Source records

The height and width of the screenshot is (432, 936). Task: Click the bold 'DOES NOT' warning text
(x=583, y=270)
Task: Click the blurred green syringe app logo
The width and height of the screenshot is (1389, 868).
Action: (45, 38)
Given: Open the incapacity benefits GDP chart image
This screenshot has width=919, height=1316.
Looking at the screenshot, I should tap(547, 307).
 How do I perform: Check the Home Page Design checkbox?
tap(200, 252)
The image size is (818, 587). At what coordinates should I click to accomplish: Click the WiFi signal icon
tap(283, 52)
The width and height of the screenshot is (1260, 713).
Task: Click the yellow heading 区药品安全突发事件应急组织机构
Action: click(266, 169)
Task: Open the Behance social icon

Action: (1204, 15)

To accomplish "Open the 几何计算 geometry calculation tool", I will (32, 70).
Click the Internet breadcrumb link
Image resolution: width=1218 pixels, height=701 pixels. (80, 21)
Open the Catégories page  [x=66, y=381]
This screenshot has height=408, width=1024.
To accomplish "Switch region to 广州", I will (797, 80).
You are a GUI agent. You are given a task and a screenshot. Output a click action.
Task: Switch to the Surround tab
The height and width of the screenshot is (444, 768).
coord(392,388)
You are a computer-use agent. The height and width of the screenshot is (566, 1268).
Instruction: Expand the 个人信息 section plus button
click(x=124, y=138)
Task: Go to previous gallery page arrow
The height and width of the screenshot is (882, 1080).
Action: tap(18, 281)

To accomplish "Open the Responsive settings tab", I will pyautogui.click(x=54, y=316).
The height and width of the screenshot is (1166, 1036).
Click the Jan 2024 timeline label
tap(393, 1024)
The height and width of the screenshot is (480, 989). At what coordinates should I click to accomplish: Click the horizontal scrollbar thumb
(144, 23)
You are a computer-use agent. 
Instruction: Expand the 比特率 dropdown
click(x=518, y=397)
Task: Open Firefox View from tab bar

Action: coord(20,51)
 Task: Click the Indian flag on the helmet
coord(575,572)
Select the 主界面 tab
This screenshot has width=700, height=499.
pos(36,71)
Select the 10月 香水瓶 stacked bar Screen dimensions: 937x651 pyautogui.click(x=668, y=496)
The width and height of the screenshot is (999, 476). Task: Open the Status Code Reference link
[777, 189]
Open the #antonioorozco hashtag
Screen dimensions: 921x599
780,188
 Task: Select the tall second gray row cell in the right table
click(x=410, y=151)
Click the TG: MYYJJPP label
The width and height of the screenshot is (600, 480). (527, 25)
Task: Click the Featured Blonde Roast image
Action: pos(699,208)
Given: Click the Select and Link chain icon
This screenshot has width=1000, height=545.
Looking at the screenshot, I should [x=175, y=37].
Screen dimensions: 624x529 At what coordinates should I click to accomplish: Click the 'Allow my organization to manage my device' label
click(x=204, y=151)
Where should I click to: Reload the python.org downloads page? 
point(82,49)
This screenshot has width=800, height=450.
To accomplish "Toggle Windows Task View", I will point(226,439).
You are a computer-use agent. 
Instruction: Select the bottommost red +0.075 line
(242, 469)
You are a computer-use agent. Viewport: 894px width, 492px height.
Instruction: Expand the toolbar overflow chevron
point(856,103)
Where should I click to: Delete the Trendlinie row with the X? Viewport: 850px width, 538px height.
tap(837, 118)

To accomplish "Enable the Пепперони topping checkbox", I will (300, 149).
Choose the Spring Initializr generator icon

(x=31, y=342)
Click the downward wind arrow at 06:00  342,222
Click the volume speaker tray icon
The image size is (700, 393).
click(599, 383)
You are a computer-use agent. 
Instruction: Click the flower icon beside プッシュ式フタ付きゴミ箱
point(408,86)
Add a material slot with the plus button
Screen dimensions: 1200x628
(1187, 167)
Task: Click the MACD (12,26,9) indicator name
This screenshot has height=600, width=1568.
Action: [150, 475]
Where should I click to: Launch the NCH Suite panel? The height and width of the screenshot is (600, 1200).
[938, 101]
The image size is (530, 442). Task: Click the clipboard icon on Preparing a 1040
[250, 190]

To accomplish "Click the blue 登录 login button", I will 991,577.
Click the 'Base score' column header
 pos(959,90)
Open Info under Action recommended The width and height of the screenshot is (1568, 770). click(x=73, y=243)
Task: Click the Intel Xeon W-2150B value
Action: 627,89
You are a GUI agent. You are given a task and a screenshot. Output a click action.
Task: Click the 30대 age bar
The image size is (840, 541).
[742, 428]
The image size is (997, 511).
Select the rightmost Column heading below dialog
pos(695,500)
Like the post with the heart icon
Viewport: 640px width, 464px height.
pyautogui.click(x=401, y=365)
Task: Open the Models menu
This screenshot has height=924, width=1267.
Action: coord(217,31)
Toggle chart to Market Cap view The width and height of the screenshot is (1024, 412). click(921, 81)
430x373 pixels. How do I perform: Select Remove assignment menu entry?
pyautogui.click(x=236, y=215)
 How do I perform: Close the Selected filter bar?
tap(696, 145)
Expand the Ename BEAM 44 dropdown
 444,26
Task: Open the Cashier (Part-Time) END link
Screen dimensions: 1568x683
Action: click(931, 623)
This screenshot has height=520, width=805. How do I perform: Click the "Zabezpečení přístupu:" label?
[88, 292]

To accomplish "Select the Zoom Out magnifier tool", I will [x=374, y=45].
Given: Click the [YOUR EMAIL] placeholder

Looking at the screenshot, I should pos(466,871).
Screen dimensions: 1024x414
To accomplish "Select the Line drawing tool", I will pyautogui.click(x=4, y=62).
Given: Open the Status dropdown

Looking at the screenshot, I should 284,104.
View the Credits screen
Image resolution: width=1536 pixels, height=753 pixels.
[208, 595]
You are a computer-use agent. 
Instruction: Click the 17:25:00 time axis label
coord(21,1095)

▶ **What the task requires**:
Please state how many lines in the entries above include the string "Toggle", and write only that number.

▶ **Output below**:
2